How the Umaru Dikko Kidnap was foiled
However, Dikko’s abductors goofed and nemesis caught with them. The necessary documentation that would have ensured that the cargo could not be inspected was not provided. Also, the crates were not labelled as diplomatic bags, as required by Article 27(4) of the 1961 Vienna Convention on Diplomatic Relations. Dikko and the doctor who drugged him, Shapiro were placed in one crate while Mossad agents Alexander Barak and Felix Abithol occupied a second.

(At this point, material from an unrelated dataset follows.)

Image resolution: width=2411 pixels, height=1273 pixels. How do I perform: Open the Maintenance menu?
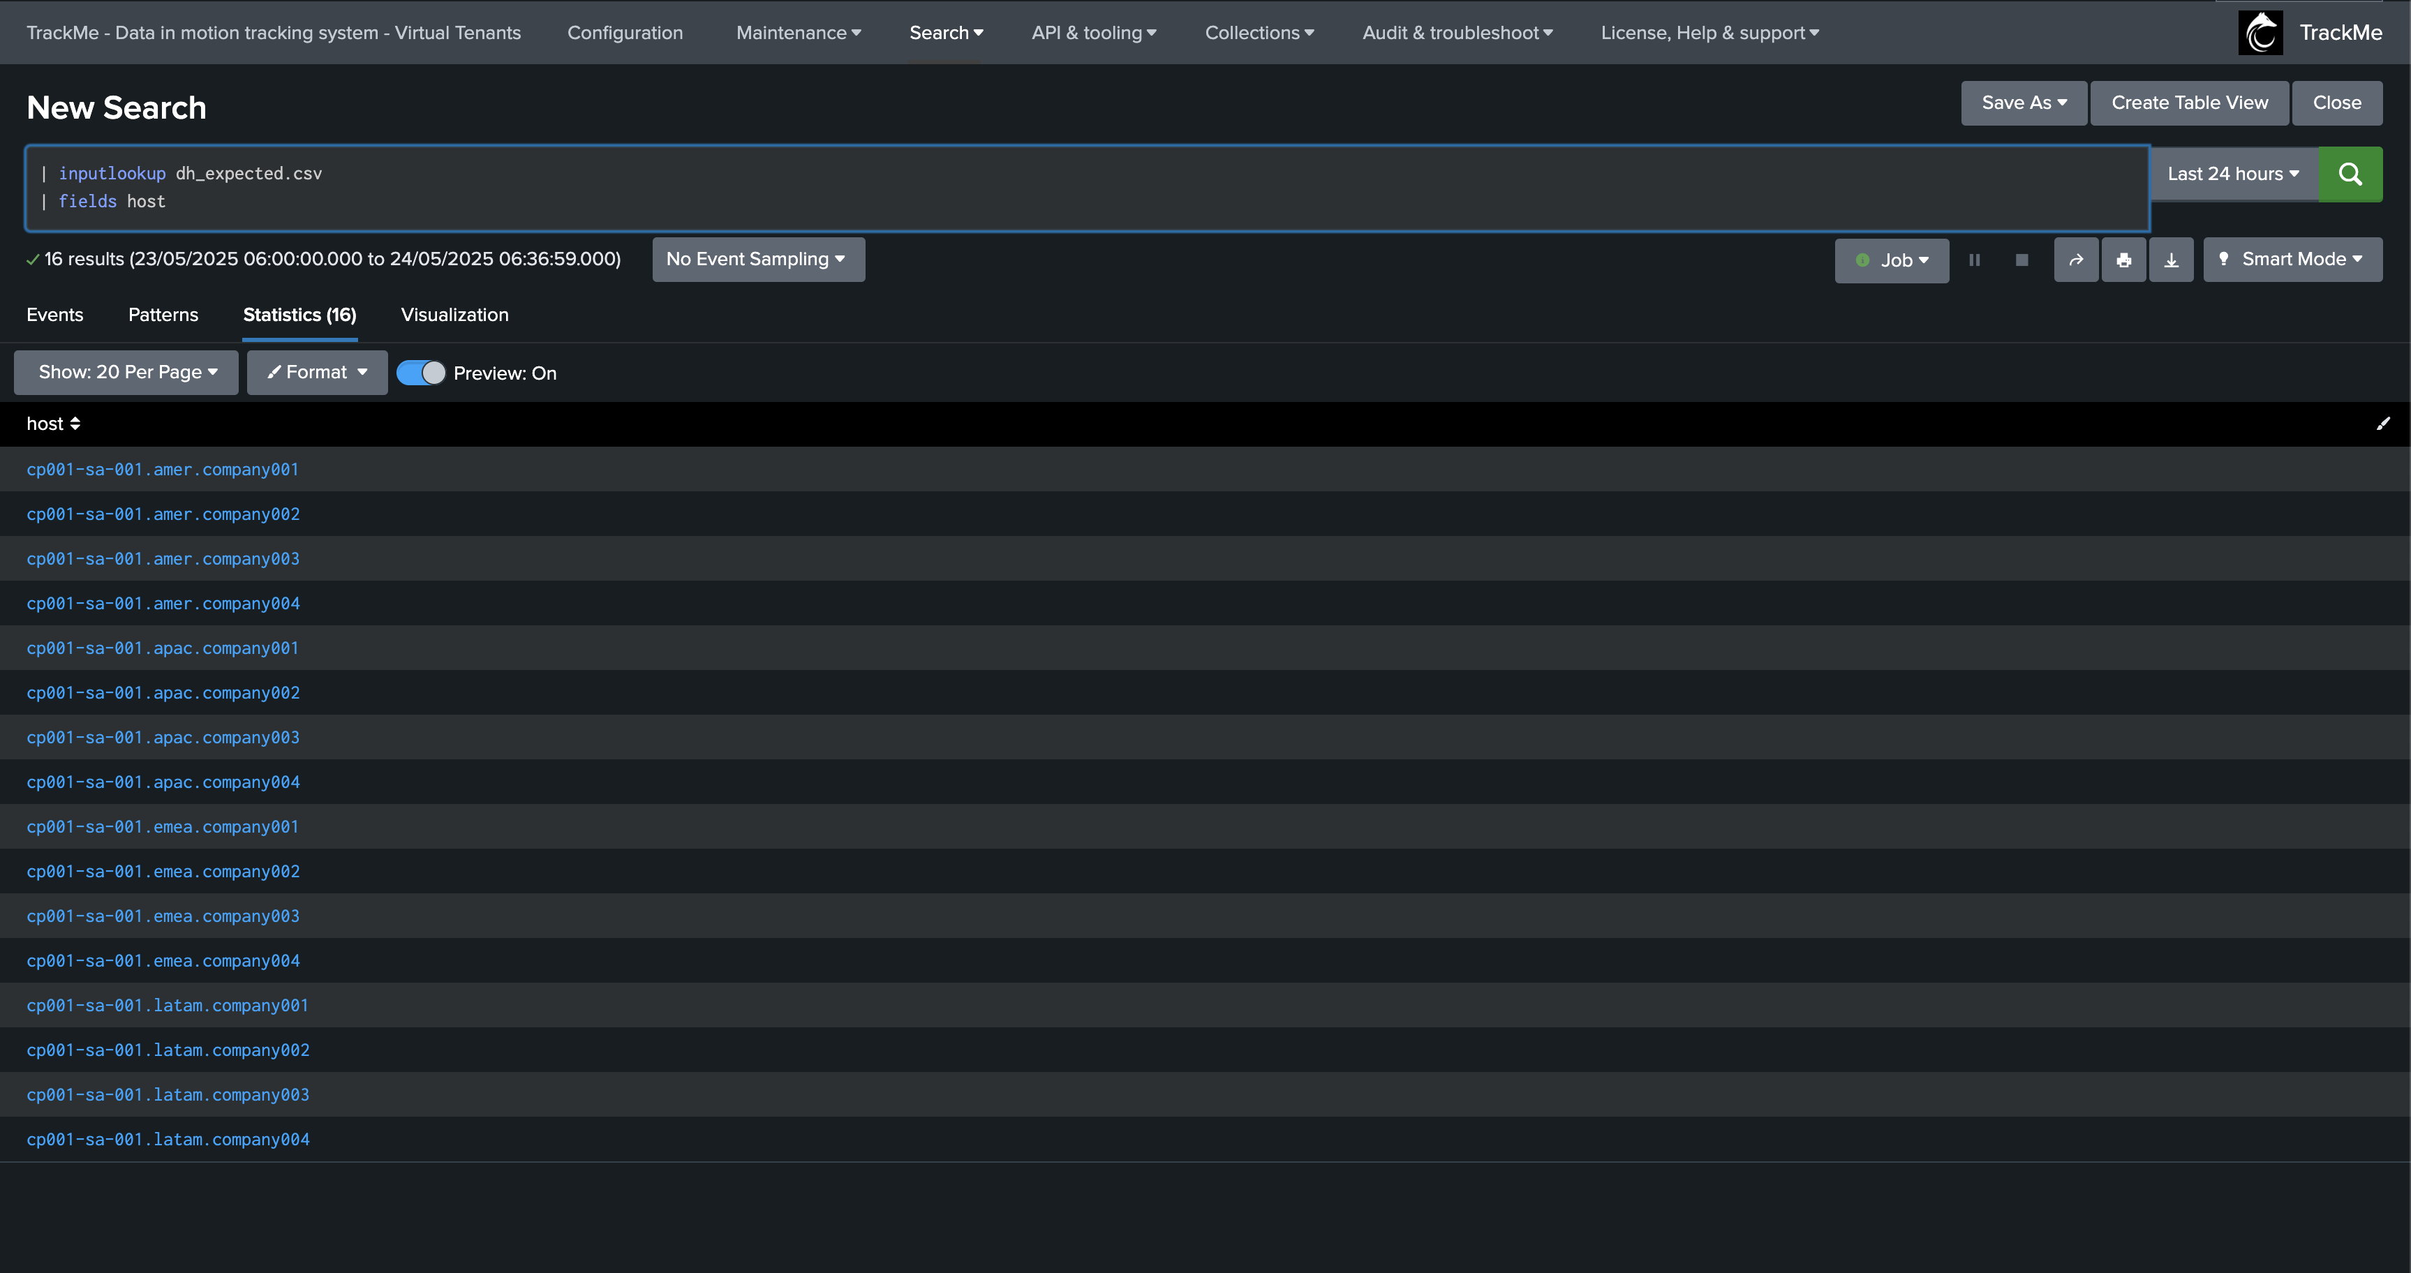[797, 33]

As a result, airport officials who had received an all-points bulletin alerting them to the abduction while the crates were being processed at the airport were able to open the crates without violating the convention and foil the kidnapping as well as arresting them all. Inside the crate, they found Umaru Dikko lying on his back in the corner of the crate, who was now unconscious, but the Israeli anaesthetist was very much awake.
Dikko had no shirt on, but he had a heart monitor on him, and a tube in his throat to hold his airway open. He had no shoes and socks on, just handcuffs around his ankles. There was also the Israeli doctor, obviously for keeping him alive.
He had no shirt on, he had a heart monitor on him, and his throat had a tube to hold his airway open. There were no shoes and socks just handcuff around his ankles. There was the Israeli doctor, obviously for keeping him alive. Though he was uninjured, Dikko was taken to a hospital for treatment.
Shapiro, Barak, Abithol, and Yusufu were convicted and sentenced to prison terms of 10 to 14 years; however, they were released after serving between six to eight and a half years and were quietly deported from Britain. In retaliation, the Nigerian government arrested two British engineers accusing them of stealing aircraft and gave them a fourteen-year prison sentence.
Aftermath of the Umaru Dikko Kidnap
In the aftermath of the affair, the Nigerian government filed a formal extradition request for Dikko, but the British rejected it. This affected Buhari’s war against the Shagari-led government’s corruption as the British governments also rejected his requests to extradite other politicians, like Adisa Akinloye and Richard Akinjide, wanted in the country on charges of corruption and living in exile in the United Kingdom. Thus, Buhari’s fight against corruption was severely weakened.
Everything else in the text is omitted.